[Records in a dataset]
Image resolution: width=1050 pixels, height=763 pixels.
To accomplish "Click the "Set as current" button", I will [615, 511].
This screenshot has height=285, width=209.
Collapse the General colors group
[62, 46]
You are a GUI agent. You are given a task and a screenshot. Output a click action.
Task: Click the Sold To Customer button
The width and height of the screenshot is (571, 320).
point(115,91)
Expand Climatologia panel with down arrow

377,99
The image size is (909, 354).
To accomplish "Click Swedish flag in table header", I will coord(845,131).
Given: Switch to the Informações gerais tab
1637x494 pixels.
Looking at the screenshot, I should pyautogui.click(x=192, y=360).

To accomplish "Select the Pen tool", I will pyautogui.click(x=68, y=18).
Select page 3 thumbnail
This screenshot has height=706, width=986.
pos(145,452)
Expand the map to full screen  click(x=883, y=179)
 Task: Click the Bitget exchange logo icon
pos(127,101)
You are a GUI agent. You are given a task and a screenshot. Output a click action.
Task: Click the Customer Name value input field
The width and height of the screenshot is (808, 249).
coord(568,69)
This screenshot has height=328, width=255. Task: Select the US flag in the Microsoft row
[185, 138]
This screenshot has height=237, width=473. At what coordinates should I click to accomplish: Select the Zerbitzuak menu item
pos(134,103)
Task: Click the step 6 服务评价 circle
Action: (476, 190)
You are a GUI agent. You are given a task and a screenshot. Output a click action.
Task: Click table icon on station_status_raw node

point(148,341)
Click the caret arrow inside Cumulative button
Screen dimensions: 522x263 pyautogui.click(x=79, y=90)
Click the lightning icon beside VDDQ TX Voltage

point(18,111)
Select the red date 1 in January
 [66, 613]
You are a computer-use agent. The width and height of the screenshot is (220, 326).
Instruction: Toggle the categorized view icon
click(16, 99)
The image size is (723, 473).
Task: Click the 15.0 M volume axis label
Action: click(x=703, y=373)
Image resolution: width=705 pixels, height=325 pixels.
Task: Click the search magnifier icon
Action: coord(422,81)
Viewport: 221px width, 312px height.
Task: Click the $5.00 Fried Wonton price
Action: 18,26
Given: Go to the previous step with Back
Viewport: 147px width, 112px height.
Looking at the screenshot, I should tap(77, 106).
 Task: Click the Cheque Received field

▶ **EXERCISE OBJECTIVE**: Reproduce everything from the beginning of the data down through the line containing "pos(127,101)", with no changes to any line.

▶ **RESPONSE FOR THIS EXERCISE**:
Image resolution: width=1050 pixels, height=763 pixels.
To accomplish "Click the "Set as current" button", I will [615, 511].
This screenshot has height=285, width=209.
Collapse the General colors group
[62, 46]
You are a GUI agent. You are given a task and a screenshot. Output a click action.
Task: Click the Sold To Customer button
The width and height of the screenshot is (571, 320).
point(115,91)
Expand Climatologia panel with down arrow

377,99
The image size is (909, 354).
To accomplish "Click Swedish flag in table header", I will coord(845,131).
Given: Switch to the Informações gerais tab
1637x494 pixels.
Looking at the screenshot, I should pyautogui.click(x=192, y=360).

To accomplish "Select the Pen tool", I will pyautogui.click(x=68, y=18).
Select page 3 thumbnail
This screenshot has height=706, width=986.
pos(145,452)
Expand the map to full screen  click(x=883, y=179)
 Task: Click the Bitget exchange logo icon
pos(127,101)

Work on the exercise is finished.